Brits Think Oscar Films are Too Long and They Prefer Telly

As Hollywood gears up for the glitzy Oscars on the 10th of March, there’s a shock revelation stirring the popcorn pot that the films in the running for prestigious awards might just be too long for your average cinema-goer.

Six out of ten films nominated for the Best Picture Oscar award are over two hours long, including bookies’ favourite Oppenheimer, a new survey has lifted the lid on the nation’s film-watching habits by surveying 2,000 UK residents, and it’s bad news for those epic-length flicks.

44% of those surveyed said ideally films should be no longer than two hours. But a further 29% said films any longer than an hour and a half long are pushing it.

It seems women might have a shorter attention span when it comes to movie marathons, with 35% opting for flicks under an hour and a half, compared to 23% of men. But when it comes to the two-hour mark, it’s game on, with 43% of women and 44% of men giving the thumbs up.

But what’s driving this need for shorter movies? It could be our dwindling attention spans. A study by the Centre for Attention Studies at King’s College London in 2022 found that nearly half of the adults surveyed felt their attention span had taken a nosedive. 

Our cinema refreshment habits could also be a contender, especially those gargantuan drinks. According to the NHS, a standard bladder can only hold a pint (568ml). So, if you’ve supersized your drink to wash down that popcorn, you might find yourself missing more than just the trailers.

40% of those who prefer films no more than two hours long said they would need a toilet break, and 31% of those who prefer films no longer than 90 minutes agreed. Interestingly, the survey unveiled that a whopping 45% of the under-24 crowd are feeling the call of nature, compared to a more stoic 33% of the over-55s.

Key scenes you’ll miss

While streaming services continue to soar, there’s still something magical about hitting the cinema for that big-screen experience. But with bladders straining and attention spans waning, which pivotal scenes are we missing when we can’t hit pause? 

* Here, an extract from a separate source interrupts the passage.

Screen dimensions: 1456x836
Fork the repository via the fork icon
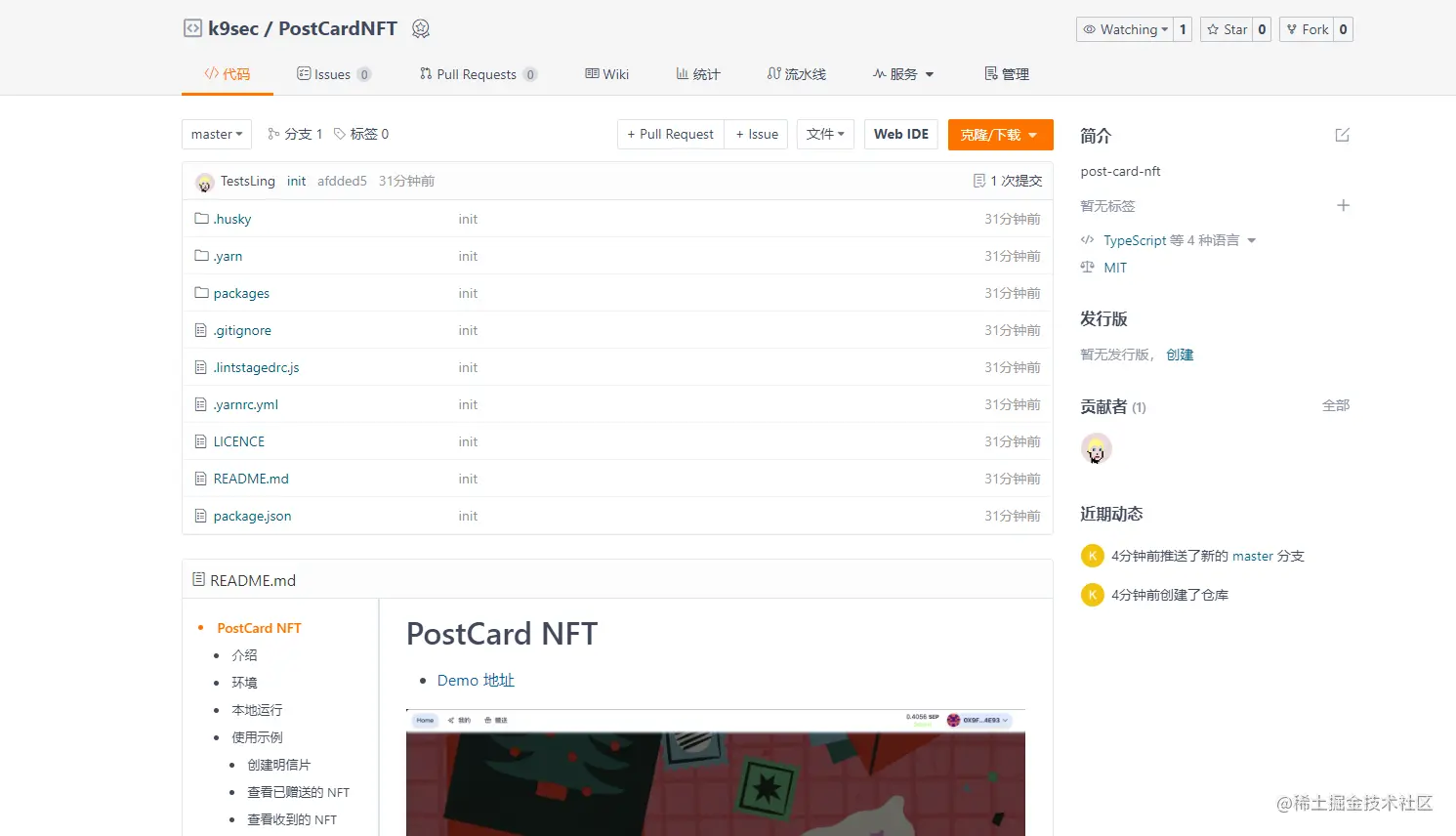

The longest Oscar-nominated film this year is Killers of the Flower Moon at 3 hours and 26 minutes. If you needed a toilet break 90 minutes in, you’d miss a shocking announcement around the dinner table. 

If you could hang on but need to go at hour two, you’d then miss the animal a very sick Mollie sees in her bedroom, and what Ernest is doing to his wife without her knowledge. If you went again at 3 hours in, you’d miss Ernest being given harrowing news whilst he is stuck in jail.

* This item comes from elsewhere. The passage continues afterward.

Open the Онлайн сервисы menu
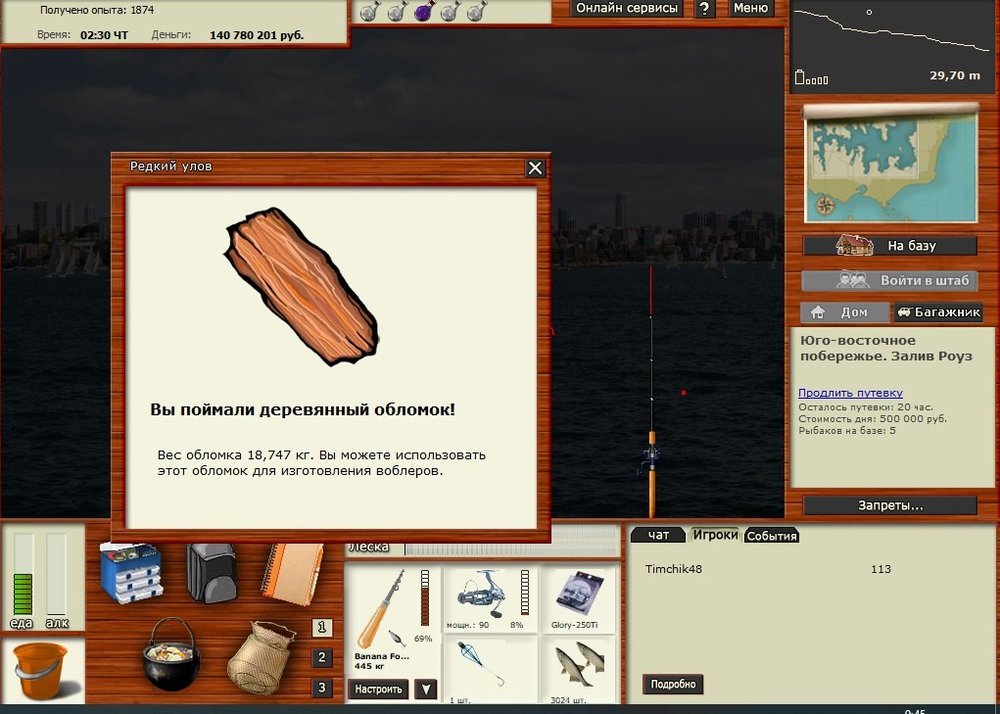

The second longest Oscar-nominated film this year is Oppenheimer, at 3 hours long. If you went for a toilet break at 90 mins you would miss J. Robert Oppenheimer attempting to persuade physicist Edward Teller not to abandon his atomic bomb project.

If you went to the toilet after two hours, you’d miss Kitty Oppenheimer being relayed a cryptic message on behalf of her husband J. Robert Oppenheimer to ‘bring in the sheets’, following a successful testing of the atomic bomb.

Streaming stats

When it comes to TV vs the cinema, 40% of respondents confessed their preference for binge-worthy TV series over the latest Hollywood blockbusters. In stark contrast, only 27% expressed a fondness for films, signalling a seismic shift in viewing preferences.

For new film releases, the nation appears to be evenly split. Thirty-one percent opt for the convenience of streaming movies at home, while an equal proportion still enjoy the traditional cinema experience – though streaming movies at home does just scrape the majority with 31.25% to the cinema’s 31.15%. Ten percent, meanwhile, would prefer to stream movies on the move.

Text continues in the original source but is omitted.